Problem A =>
Copy everything in the burger-modeling notes from "This part 3" down to "beginning of part 3.", word for word.

Passage shown =>
++++++++++++++++++++

Updated: Sep 28, 2023



First, I went into Object mode and created a cylinder (the first one being the hamburger bun). After that, I scaled down the cylinder on the Z axis by using S and Z, and beveled the top face by using Ctrl+B and scrolling up on my mouse. Before I was done, I inverted several times by using Ctrl+I. I turned on proportion mode and moved the top face up. And then I did the same with the second cylinder (being the cheese slice), but this time I removed everything about the cylinder except for the top face of that particular cylinder. I set the origin to geometry. I pressed Ctrl+I several times for the other cylinder, too. I used the displacement method and the second cylinder moved on top-almost. The type of texture is wood, the pattern is band noise, the second basis type is saw, and the type is soft. I set the strength to -0.050 to make sure I got things right. I've adjusted the size, the turbulence, and the nabla. The new sizes were 0.52, 20.00, and 0.83, respectively. I added a third cylinder (being the beef patty). Just like last time, I scaled down the cylinder and moved it upward. I managed to use edit mode and variants 2 and 3, and I beveled the beef patty. I made sure to shade smooth on most objects. The fourth lettuce was the lettuce, and I'm pretty sure I was making romaine lettuce because iceberg lettuce looks a lot different in comparison. You will see in the newer videos that I made. I was going to add tomatoes to the burger, but I removed the items when the coloring overlapped with that of the lettuce (again, you will see in my later videos). Excuse the pause from minutes 11-19, I didn't realize the recorder was still on.



I made sure to add another bun by duplicating it and adjusting the sizes/proportions on both of them (not necessarily equally) to make sure that I made myself a true hamburger/cheeseburger. I also used inverting tools on the inner faces of both buns to make sure they operate like the true "insiders" they are, as in the crust on the inside feels different than on the outside. I pressed Shift+S and moved my mouse down to "cursor to selected". I used a plane to add a slice of cheese. I got the bun rotated incorrectly, so I had to adjust by clicking on -X on the top center-right and make the bottom bun...well...NOT look like it is dropping from outer space. I used 30 loop cuts to make the cheese slice. In this video, I slotted the cheese right-in-between the patty and the bottom bun. I used the displacement subdivision and used the wood texture. At the very ending of the part 2 video, I have adjusted the edges of the cheese by using proportion mode.


This part 3 video is literally a carrover of part 2. I continued where I left off, and I selected the cheese by pressing C and marking certain cubes (i.e. in certain areas). The strength area is set at 0.02 and the midlevel area is set at 0.5, at least in the very beginning of part 3.

++++++++++++++++++++

Exercise inputs =>
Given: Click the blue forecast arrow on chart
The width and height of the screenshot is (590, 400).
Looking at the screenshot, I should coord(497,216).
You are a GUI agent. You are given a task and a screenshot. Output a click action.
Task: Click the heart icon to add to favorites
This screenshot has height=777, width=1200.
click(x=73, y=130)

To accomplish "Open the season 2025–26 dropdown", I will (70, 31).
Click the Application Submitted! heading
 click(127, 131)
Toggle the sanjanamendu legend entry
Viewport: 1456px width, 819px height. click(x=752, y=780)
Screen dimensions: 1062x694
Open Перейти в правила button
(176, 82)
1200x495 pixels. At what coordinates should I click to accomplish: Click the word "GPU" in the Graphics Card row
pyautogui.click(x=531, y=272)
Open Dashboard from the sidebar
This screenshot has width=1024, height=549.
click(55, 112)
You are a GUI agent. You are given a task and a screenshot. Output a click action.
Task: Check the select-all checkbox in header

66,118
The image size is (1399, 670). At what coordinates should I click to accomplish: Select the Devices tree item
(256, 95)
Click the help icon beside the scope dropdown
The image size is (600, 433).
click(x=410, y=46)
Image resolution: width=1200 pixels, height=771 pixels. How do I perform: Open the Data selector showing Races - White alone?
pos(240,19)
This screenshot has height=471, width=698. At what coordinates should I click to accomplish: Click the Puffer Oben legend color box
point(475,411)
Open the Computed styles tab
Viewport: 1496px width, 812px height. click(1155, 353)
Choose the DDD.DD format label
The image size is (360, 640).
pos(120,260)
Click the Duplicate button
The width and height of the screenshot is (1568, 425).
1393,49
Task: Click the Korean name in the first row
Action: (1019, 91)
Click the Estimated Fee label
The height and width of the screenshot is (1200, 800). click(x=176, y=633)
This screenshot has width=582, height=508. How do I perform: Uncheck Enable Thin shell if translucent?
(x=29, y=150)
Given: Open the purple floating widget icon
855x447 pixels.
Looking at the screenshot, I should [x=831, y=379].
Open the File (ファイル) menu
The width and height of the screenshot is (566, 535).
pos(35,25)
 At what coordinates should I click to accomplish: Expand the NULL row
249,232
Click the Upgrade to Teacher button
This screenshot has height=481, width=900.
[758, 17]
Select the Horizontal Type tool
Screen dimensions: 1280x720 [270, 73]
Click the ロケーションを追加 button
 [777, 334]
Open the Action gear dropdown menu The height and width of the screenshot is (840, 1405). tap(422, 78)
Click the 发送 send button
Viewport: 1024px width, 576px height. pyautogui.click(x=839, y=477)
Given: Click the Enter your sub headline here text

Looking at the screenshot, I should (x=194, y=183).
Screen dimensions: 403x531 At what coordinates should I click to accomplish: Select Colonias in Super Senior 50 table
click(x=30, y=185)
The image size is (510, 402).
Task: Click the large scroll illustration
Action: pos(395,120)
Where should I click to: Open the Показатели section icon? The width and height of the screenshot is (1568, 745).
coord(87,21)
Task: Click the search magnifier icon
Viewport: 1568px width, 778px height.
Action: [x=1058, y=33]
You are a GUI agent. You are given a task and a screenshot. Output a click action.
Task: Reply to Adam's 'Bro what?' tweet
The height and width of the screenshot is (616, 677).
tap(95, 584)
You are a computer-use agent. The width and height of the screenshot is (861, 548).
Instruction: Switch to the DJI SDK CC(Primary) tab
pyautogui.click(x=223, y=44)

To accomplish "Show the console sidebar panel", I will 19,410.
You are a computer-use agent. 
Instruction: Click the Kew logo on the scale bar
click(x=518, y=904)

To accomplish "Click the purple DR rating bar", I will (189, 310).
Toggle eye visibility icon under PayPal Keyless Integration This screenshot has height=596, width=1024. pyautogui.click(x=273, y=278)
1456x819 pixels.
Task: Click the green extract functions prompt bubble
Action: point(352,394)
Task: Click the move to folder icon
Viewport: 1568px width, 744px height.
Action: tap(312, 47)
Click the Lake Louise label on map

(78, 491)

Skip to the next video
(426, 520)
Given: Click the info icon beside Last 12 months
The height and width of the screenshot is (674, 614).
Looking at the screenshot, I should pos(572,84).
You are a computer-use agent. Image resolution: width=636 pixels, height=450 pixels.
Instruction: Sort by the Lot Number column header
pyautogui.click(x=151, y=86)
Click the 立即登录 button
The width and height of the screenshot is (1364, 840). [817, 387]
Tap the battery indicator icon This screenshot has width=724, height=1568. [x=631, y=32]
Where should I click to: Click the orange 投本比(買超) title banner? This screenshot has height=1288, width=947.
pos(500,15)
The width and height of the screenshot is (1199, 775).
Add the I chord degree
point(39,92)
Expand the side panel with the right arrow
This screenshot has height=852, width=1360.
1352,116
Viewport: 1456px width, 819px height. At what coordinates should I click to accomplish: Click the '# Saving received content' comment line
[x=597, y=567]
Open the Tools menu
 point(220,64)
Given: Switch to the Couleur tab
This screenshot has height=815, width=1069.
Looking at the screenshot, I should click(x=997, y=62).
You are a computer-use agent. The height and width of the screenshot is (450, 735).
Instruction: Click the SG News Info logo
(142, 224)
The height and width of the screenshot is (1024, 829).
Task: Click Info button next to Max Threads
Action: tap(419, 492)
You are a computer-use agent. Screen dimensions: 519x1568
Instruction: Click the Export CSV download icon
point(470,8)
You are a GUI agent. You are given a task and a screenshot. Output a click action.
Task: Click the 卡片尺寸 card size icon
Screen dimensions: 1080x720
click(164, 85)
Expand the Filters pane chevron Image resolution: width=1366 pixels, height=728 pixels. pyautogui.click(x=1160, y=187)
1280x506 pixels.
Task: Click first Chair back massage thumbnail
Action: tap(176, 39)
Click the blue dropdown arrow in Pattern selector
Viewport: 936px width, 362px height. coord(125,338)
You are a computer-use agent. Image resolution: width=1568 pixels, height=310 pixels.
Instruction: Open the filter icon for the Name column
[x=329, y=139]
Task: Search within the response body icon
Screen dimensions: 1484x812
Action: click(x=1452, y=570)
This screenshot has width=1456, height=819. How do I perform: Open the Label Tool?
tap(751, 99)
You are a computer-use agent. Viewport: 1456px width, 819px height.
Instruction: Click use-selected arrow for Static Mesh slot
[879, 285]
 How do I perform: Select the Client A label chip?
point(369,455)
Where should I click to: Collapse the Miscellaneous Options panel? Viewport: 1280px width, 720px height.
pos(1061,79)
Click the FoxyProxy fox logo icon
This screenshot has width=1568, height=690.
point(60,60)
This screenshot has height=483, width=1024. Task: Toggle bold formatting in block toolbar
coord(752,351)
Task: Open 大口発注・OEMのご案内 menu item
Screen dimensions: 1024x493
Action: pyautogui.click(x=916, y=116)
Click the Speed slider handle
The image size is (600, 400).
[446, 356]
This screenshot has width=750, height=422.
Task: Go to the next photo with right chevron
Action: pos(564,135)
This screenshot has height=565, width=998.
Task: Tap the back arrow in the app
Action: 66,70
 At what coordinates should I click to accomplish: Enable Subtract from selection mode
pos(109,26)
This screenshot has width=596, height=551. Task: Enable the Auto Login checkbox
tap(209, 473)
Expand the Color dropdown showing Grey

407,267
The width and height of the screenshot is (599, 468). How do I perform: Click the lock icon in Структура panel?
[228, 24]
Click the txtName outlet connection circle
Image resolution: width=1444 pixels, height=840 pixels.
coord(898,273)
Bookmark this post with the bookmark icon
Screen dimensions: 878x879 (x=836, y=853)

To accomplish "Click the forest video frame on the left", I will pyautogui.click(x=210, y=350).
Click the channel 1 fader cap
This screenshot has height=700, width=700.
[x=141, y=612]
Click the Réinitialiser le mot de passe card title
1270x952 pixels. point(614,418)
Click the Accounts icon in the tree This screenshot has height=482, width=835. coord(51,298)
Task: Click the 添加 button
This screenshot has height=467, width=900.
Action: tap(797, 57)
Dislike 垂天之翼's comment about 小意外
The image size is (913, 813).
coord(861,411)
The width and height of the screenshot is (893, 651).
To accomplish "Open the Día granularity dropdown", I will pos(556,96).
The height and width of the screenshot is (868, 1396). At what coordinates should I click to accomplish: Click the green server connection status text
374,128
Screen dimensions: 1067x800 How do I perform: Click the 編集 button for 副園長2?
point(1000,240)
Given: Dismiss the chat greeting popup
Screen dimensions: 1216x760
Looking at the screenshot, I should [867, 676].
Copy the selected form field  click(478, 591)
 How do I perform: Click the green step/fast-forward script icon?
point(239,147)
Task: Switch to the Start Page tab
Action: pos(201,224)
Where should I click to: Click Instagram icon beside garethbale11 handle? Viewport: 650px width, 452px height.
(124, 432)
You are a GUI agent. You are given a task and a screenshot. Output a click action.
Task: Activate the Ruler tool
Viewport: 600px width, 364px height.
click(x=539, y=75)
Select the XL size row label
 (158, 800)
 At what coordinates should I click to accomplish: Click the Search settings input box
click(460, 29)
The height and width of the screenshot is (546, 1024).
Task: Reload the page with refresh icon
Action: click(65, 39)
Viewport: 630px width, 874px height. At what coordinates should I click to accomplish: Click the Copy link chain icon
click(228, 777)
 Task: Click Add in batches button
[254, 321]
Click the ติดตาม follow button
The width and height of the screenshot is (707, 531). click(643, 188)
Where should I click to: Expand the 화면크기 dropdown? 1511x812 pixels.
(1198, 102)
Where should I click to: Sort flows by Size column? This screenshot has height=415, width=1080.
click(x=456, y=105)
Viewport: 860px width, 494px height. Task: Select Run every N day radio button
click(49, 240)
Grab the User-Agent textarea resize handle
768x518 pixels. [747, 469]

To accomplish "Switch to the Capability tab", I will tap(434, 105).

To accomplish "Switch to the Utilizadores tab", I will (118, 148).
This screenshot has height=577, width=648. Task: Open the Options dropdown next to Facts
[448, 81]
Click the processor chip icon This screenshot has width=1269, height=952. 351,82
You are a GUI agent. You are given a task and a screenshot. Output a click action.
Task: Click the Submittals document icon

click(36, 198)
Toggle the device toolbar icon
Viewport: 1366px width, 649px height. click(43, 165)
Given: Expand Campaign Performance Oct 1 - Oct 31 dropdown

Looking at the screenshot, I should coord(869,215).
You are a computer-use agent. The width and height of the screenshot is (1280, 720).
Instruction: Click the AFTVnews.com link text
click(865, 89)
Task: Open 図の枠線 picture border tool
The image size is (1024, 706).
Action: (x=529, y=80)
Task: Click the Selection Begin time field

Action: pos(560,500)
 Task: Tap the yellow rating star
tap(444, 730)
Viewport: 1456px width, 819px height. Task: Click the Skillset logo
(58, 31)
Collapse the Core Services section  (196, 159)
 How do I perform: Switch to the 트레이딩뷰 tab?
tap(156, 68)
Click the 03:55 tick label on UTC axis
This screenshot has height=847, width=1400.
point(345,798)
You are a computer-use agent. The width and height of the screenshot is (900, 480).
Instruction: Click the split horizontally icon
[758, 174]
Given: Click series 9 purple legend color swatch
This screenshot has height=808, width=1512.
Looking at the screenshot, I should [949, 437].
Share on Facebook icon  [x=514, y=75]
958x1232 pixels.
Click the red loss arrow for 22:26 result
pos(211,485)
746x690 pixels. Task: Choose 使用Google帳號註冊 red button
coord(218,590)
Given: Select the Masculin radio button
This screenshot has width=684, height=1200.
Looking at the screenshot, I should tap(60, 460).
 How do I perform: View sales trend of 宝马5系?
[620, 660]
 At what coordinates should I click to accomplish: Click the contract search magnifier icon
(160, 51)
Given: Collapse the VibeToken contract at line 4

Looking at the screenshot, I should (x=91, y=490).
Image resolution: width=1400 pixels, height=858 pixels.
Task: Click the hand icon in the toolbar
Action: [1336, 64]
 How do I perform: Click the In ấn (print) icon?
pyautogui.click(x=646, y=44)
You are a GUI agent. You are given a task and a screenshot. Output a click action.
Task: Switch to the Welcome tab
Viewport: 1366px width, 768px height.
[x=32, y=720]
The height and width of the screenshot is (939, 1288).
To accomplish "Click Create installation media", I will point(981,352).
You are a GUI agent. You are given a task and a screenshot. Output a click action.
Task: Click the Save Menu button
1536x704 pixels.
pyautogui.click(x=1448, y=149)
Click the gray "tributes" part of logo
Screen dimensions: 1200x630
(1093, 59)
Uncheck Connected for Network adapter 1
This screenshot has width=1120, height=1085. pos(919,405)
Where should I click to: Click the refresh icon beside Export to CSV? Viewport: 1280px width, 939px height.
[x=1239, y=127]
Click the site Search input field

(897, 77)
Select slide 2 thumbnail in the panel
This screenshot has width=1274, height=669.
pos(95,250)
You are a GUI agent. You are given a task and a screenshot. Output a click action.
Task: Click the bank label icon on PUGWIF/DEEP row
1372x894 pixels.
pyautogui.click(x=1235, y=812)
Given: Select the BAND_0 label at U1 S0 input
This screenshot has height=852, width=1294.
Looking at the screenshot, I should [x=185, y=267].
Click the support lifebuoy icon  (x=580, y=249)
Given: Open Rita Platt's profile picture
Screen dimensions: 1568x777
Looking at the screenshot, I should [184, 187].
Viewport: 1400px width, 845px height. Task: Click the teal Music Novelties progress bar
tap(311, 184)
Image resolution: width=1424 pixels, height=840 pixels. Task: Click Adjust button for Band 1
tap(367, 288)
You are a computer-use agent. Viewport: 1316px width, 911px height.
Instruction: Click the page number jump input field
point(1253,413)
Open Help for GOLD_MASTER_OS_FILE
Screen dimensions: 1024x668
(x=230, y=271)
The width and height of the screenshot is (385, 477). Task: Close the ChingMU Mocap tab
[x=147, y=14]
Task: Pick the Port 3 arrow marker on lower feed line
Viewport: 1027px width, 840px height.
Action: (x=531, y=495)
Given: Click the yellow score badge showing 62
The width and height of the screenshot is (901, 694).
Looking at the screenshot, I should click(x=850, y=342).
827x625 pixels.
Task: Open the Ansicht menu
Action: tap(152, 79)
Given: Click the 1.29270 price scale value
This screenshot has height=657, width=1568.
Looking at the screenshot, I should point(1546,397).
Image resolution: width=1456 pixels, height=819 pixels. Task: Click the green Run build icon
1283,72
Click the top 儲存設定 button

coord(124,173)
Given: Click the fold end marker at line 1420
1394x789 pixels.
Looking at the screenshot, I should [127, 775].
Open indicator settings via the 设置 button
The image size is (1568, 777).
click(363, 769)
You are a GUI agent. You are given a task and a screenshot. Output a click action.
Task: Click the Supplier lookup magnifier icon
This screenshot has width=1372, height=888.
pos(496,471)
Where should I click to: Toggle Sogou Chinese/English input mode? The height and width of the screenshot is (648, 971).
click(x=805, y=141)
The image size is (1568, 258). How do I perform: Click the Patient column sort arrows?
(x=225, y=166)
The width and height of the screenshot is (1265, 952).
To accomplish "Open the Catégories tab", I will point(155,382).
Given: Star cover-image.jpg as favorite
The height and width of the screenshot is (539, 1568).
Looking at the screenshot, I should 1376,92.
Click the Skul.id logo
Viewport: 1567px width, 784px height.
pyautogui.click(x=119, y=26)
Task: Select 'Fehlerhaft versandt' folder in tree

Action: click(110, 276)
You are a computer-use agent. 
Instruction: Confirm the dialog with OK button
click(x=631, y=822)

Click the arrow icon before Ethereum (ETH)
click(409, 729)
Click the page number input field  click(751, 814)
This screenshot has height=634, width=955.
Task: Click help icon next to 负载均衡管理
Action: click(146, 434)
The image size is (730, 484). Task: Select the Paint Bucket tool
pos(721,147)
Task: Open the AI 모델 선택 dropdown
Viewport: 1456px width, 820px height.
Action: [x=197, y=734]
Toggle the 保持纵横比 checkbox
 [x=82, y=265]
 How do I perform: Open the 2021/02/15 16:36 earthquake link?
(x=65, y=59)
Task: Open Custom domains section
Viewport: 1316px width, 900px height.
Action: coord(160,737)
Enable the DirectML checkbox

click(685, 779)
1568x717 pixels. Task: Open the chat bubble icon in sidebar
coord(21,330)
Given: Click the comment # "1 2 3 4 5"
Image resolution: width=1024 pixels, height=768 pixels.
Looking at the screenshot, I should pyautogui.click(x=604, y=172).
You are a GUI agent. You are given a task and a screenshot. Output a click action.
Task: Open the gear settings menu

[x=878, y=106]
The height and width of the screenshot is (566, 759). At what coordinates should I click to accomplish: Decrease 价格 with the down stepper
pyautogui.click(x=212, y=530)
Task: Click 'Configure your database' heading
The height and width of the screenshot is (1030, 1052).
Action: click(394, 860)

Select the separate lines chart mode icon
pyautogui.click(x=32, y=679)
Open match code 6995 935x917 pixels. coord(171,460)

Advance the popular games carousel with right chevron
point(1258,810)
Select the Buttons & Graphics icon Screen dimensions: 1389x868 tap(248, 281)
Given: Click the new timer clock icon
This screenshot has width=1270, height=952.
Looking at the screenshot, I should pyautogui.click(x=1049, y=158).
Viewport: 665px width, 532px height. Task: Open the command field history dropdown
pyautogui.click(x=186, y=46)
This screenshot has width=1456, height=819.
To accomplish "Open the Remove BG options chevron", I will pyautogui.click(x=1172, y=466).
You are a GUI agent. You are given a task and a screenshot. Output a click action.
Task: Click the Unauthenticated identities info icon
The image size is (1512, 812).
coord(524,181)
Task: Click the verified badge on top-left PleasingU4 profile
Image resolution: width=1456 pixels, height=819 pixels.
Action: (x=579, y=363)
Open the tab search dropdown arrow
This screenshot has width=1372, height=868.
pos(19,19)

++++++++++++++++++++

Problem B =>
Rewrite the rows as a JSON list of strings, one string per line, covering everything from the first row down to the line containing "click(x=410, y=46)". Leave out blank lines.

Correct output A =>
This part 3 video is literally a carrover of part 2. I continued where I left off, and I selected the cheese by pressing C and marking certain cubes (i.e. in certain areas). The strength area is set at 0.02 and the midlevel area is set at 0.5, at least in the very beginning of part 3.

Correct output B =>
[
  "Given: Click the blue forecast arrow on chart",
  "The width and height of the screenshot is (590, 400).",
  "Looking at the screenshot, I should coord(497,216).",
  "You are a GUI agent. You are given a task and a screenshot. Output a click action.",
  "Task: Click the heart icon to add to favorites",
  "This screenshot has height=777, width=1200.",
  "click(x=73, y=130)",
  "To accomplish \"Open the season 2025–26 dropdown\", I will (70, 31).",
  "Click the Application Submitted! heading",
  " click(127, 131)",
  "Toggle the sanjanamendu legend entry",
  "Viewport: 1456px width, 819px height. click(x=752, y=780)",
  "Screen dimensions: 1062x694",
  "Open Перейти в правила button",
  "(176, 82)",
  "1200x495 pixels. At what coordinates should I click to accomplish: Click the word \"GPU\" in the Graphics Card row",
  "pyautogui.click(x=531, y=272)",
  "Open Dashboard from the sidebar",
  "This screenshot has width=1024, height=549.",
  "click(55, 112)",
  "You are a GUI agent. You are given a task and a screenshot. Output a click action.",
  "Task: Check the select-all checkbox in header",
  "66,118",
  "The image size is (1399, 670). At what coordinates should I click to accomplish: Select the Devices tree item",
  "(256, 95)",
  "Click the help icon beside the scope dropdown",
  "The image size is (600, 433).",
  "click(x=410, y=46)"
]